L’observation du corpus des souvenirs a montré combien la production touristique arménienne était diversifiée et organisée pour véhiculer une image qui dépasse le simple portrait positif du pays adressé aux étrangers. Les objets, par leurs formes et leurs messages, participent à un discours sur le territoire, ancré dans une géographie et une histoire sentimentale, entre un passé glorieux et un avenir mythique. Faites « sur mesure » pour un public de la diaspora en attente de signes, les déclinaisons de l’Arménie apparaissent comme une nourriture symbolique. Elles renforcent, malgré la distance, le bien-fondé d’une lutte pour le maintien de la culture. Retracer la circulation des objets, du marché d’Erevan jusqu’aux espaces privés, a permis d’identifier la succession des transformations, passant du statut de marchandise à celui de cadeau, pour enfin se muer en une possession chargée d’affects, un patrimoine en devenir.

L’implication dans des processus sociaux, tels que l’achat, le don et l’appropriation, montre de quelle manière l’objet se fait le support de relations qui mettent en scène une représentation de soi et en proposent la reconnaissance par l’autre. Dès lors, les rôles que peuvent jouer les objets dans la maison n’en sont que plus clairs. En quelques sortes sacralisés, ils participent à l’expression de l’identité déracinée. Ils subviennent à certains des besoins identitaires en incarnant la permanence des liens avec l’origine et la restitution d’une mémoire abîmée. « Objets-miroirs » et « objets-savoirs », les souvenirs sont convoqués à ce qu’Anne Muxel nomme « l’ego-musée » et « l’éco-musée » (1996 : 149,153). Ils suggèrent la conservation et l’entretien d’une mémoire double, personnelle et collective, dans un même espace.
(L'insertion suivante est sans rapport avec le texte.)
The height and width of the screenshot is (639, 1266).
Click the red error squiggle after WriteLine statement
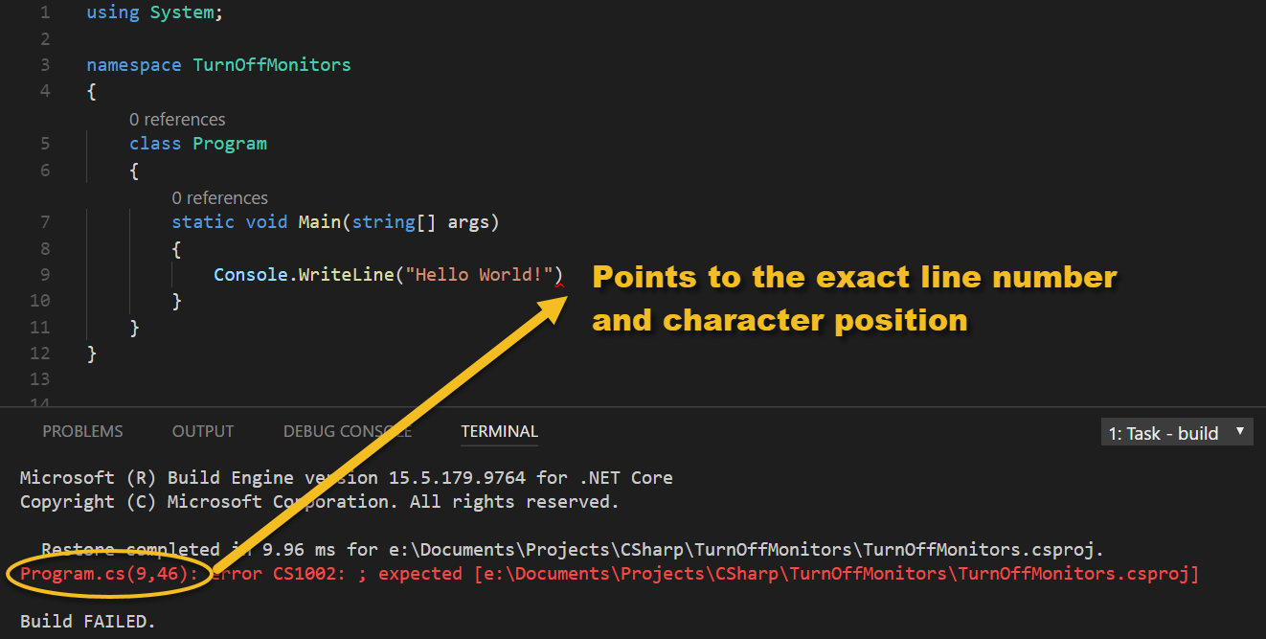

Les objets dépassent le simple statut de témoins pour devenir, en tant que médiateurs, des « passeurs » qui suppléent aux manques et qui facilitent d’abord l’énonciation, puis la transmission de la culture arménienne. Quant à savoir si les touristes de la diaspora ont un comportement spécifique par rapport aux autres touristes, il faut se référer au propos de Vichen lorsqu’il parle d’un souvenir qu’on lui a rapporté : « moi je sais que c’est fait par des mains arméniennes, je sais les idées qui sont derrière ça, je sais ce que représente un khatchkar et combien d’années il y a derrière (76 ans, Montréal, novembre 2003). La différence se loge ainsi dans le projet de sens dont l’objet est investi. Ce comportement est-il partagé par d’autres communautés en diaspora ? Seul un chantier comparatif pourrait en esquisser les contours.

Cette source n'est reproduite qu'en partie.